Text section>
* * * * * * * * *
# Birthday crawfish boil



## capt.joe (Feb 2, 2011)

I think I started a new tradition! My Birthday was yesterday. Toughed out the rain getting everything prepped, then we had a break in the rain by the time it was ready. 31lbs of crawfish with all the fixins!!! Turned out perfect


----------



## lastcast (Oct 12, 2007)

Looks like a great way to spend a Birthday. Happy belated Birthday.


----------



## Jason (Oct 2, 2007)

Wait a dern minute!!!! I wasn't there!!! Talking to the ole lady bout crawdads yesterday too! That's OK, making a trip to NO this weekend!!!

HAPPY BDAY anyways!!!


----------



## capt.joe (Feb 2, 2011)

lol, we should do a PFF boil. I got the crawfish at Cub's. Louisiana farm raised


----------



## nathar (Jun 25, 2009)

April 9th will be my fourth annual birthday boil. I like this new tradition. My wife's best friend's husband's birthday is the same month, so we double up and throw a bash. :thumbup:

Happy belated birthday!


----------



## Sunshine17 (Dec 11, 2009)

capt.joe said:


> lol, we should do a PFF boil. I got the crawfish at Cub's. Louisiana farm raised


+ 1 on the PFF boil, that would be awesome.


----------



## lastcast (Oct 12, 2007)

capt.joe said:


> lol, we should do a PFF boil. I got the crawfish at Cub's. Louisiana farm raised


We do need to get one together. :thumbup:


----------



## capt.joe (Feb 2, 2011)

made some etouffee with the leftover tails


----------
* * * * * * * * *
Written task A>
Answer these questions about the crawfish boil thread:
(i) How many pounds of crawfish did capt.joe boil?
(ii) At what place did capt.joe get the crawfish?
(iii) What did capt.joe make with the leftover tails?
Written task B>
Reproduce the passage of the crawfish boil thread between "## Sunshine17 (Dec" and "would be awesome.", inclusive.

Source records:
* * * * * * * * *
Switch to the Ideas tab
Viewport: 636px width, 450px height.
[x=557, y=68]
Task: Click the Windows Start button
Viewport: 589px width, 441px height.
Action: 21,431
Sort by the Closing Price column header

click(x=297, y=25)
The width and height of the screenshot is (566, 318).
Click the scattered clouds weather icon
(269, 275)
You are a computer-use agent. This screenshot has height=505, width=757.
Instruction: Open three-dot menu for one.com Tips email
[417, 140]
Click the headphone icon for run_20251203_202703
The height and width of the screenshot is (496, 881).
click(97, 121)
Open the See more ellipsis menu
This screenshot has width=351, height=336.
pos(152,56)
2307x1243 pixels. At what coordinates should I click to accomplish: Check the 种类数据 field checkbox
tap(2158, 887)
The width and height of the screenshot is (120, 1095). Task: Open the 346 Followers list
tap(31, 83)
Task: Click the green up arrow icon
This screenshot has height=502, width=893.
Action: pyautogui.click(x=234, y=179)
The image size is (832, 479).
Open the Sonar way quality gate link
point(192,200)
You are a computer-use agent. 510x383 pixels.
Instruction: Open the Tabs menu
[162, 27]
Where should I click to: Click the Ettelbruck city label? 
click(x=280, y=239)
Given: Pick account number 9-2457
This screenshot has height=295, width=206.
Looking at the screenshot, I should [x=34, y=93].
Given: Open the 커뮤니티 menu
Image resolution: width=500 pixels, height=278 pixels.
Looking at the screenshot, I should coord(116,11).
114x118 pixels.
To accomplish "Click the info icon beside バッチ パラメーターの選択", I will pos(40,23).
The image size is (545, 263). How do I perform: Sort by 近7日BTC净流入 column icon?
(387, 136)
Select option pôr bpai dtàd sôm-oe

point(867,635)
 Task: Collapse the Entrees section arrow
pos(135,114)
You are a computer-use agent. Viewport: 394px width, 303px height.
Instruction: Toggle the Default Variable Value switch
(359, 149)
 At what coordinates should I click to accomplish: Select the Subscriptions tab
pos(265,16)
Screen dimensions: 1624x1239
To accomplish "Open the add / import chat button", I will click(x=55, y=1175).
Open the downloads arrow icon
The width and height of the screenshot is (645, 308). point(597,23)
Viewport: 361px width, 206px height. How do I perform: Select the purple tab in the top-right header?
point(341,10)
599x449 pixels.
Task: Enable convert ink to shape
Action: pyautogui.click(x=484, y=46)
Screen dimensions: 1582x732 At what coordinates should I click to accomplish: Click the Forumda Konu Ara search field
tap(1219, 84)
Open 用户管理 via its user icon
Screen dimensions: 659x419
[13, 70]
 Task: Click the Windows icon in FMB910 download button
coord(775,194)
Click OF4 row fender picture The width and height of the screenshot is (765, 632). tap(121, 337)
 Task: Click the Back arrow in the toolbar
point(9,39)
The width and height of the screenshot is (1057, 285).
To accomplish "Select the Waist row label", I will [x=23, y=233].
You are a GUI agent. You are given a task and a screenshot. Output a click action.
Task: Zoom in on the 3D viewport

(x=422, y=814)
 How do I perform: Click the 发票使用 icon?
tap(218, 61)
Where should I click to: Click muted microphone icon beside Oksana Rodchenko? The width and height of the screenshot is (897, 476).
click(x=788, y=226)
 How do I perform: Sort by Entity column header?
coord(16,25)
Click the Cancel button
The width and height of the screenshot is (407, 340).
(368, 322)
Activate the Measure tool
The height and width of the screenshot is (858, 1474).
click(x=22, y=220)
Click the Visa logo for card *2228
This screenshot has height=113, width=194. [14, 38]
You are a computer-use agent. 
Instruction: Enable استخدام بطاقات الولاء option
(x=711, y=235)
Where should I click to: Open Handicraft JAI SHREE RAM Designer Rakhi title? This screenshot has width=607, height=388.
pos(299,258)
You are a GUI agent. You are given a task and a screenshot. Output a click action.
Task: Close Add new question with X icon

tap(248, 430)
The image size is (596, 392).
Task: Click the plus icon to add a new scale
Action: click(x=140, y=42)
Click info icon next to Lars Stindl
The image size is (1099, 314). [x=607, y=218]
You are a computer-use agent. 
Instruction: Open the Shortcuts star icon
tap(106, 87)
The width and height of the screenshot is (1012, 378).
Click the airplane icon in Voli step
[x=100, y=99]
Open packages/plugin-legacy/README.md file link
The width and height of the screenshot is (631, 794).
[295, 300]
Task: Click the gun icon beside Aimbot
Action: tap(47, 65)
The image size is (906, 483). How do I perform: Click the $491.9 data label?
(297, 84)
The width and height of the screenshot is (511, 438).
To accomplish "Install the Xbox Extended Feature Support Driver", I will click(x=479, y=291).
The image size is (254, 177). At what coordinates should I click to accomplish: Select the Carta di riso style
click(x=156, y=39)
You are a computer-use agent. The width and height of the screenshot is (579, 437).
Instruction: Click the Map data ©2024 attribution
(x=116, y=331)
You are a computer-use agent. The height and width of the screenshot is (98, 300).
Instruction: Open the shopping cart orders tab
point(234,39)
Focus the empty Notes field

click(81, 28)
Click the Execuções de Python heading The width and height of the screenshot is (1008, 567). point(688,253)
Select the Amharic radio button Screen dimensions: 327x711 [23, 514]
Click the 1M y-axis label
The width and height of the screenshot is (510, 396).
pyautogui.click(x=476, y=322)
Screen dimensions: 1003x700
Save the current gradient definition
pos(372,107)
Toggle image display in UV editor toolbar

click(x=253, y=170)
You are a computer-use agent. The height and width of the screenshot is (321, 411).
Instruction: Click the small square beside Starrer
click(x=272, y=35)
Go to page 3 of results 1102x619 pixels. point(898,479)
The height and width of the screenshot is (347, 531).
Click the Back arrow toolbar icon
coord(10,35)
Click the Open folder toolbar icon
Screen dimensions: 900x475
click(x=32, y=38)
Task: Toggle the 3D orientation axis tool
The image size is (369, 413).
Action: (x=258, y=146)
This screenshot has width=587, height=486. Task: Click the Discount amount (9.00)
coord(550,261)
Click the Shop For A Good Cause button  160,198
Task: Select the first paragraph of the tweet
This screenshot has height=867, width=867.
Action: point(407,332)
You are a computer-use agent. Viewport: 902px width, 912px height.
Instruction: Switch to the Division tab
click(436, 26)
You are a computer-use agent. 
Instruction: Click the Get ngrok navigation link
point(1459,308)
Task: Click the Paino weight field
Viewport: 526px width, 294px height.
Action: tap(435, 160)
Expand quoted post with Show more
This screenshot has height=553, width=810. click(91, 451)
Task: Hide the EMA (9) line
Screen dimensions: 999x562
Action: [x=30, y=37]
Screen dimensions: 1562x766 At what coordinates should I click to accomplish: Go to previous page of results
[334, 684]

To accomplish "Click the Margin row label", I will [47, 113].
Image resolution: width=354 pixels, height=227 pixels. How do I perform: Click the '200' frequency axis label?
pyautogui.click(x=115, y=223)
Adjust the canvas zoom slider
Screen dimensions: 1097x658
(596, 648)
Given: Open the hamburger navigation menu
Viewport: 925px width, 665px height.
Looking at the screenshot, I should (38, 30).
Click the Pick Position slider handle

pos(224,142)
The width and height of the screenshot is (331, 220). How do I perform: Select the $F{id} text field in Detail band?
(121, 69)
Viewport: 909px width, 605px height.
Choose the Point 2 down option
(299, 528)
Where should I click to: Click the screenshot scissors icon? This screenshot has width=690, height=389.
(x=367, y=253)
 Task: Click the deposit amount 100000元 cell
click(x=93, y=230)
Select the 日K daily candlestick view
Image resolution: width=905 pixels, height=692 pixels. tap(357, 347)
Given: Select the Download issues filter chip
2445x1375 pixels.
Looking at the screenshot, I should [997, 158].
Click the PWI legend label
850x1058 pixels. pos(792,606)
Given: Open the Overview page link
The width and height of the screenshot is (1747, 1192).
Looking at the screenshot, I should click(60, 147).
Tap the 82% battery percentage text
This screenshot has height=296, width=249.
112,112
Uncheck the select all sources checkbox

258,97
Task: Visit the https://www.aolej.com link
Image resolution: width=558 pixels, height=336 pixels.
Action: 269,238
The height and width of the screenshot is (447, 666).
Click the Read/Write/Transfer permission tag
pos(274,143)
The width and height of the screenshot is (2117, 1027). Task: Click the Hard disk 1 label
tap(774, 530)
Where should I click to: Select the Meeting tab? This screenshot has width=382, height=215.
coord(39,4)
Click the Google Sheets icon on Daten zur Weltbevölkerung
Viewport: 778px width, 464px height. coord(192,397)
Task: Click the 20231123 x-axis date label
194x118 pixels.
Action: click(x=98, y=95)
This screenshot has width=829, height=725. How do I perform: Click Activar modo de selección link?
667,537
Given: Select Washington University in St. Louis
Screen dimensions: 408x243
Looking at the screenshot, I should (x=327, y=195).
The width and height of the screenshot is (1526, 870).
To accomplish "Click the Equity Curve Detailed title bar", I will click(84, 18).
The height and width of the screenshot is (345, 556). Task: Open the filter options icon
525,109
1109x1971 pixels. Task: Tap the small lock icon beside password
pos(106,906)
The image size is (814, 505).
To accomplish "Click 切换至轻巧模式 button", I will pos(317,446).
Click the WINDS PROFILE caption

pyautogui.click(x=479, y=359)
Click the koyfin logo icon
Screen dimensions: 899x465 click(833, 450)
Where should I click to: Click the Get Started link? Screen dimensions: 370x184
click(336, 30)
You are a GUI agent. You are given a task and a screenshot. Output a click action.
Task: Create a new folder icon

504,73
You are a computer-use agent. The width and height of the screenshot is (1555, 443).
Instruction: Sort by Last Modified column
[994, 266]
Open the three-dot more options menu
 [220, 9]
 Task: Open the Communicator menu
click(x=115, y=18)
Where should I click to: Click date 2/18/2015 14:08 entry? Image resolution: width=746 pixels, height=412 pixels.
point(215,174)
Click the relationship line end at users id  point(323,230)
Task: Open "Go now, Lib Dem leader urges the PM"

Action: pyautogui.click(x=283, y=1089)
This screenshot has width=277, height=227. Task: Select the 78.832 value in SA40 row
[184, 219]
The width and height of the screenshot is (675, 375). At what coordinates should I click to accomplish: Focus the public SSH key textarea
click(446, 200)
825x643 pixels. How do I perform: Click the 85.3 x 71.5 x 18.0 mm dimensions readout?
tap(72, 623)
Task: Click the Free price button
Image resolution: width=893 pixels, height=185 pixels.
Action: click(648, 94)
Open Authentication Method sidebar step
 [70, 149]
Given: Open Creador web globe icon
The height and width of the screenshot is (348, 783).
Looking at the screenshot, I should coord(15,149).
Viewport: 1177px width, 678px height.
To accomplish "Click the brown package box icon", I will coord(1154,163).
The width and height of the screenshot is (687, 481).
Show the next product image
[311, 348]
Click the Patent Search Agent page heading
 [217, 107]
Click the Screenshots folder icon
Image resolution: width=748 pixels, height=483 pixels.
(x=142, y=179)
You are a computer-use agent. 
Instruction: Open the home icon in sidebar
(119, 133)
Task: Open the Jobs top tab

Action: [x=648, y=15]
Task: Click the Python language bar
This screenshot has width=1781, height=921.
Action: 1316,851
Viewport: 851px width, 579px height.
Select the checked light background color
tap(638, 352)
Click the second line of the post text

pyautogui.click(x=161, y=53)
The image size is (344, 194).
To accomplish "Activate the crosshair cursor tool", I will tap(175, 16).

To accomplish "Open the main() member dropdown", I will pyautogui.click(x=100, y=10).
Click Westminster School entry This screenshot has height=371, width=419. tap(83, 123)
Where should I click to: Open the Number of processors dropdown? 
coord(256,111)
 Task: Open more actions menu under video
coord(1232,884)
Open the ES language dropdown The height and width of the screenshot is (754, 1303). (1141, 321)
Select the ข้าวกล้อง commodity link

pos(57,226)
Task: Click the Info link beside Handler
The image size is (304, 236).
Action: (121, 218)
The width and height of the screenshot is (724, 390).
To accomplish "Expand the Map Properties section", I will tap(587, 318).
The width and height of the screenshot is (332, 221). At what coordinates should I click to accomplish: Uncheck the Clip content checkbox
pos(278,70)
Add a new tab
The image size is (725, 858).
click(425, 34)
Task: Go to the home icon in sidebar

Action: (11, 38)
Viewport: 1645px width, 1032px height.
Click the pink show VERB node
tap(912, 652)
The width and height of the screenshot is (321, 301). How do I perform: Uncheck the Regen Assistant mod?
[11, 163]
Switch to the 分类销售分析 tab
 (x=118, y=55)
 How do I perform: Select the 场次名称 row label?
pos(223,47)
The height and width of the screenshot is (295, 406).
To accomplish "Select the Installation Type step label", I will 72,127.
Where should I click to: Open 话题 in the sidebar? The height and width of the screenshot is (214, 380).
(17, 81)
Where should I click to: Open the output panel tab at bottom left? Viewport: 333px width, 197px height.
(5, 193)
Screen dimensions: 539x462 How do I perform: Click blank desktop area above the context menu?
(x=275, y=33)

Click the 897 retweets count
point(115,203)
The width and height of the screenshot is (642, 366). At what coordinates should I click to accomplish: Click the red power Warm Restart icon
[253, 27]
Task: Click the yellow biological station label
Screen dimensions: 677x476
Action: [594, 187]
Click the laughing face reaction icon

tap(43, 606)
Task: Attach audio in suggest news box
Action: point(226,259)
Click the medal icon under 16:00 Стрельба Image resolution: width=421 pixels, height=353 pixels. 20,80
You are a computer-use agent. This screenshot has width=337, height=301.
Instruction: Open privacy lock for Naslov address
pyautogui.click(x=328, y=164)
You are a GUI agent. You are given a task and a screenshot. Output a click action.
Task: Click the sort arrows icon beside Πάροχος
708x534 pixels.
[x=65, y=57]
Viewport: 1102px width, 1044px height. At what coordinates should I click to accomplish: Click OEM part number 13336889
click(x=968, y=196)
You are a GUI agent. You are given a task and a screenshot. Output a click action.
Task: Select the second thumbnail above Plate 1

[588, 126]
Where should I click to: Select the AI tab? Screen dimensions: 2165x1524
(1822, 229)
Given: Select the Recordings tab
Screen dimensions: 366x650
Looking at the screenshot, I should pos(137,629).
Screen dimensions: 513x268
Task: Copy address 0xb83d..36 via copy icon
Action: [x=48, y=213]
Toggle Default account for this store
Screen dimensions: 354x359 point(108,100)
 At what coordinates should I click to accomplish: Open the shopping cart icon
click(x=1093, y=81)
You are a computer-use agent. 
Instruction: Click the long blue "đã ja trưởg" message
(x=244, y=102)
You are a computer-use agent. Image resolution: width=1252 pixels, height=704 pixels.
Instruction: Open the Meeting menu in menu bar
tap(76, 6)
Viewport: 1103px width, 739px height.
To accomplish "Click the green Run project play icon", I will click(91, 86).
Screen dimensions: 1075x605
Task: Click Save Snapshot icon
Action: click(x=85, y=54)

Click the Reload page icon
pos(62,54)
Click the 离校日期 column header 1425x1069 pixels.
* * * * * * * * *
Complete response A>
(i) 31 pounds
(ii) Cub's
(iii) Etouffee

Complete response B>
## Sunshine17 (Dec 11, 2009)

capt.joe said:


> lol, we should do a PFF boil. I got the crawfish at Cub's. Louisiana farm raised


+ 1 on the PFF boil, that would be awesome.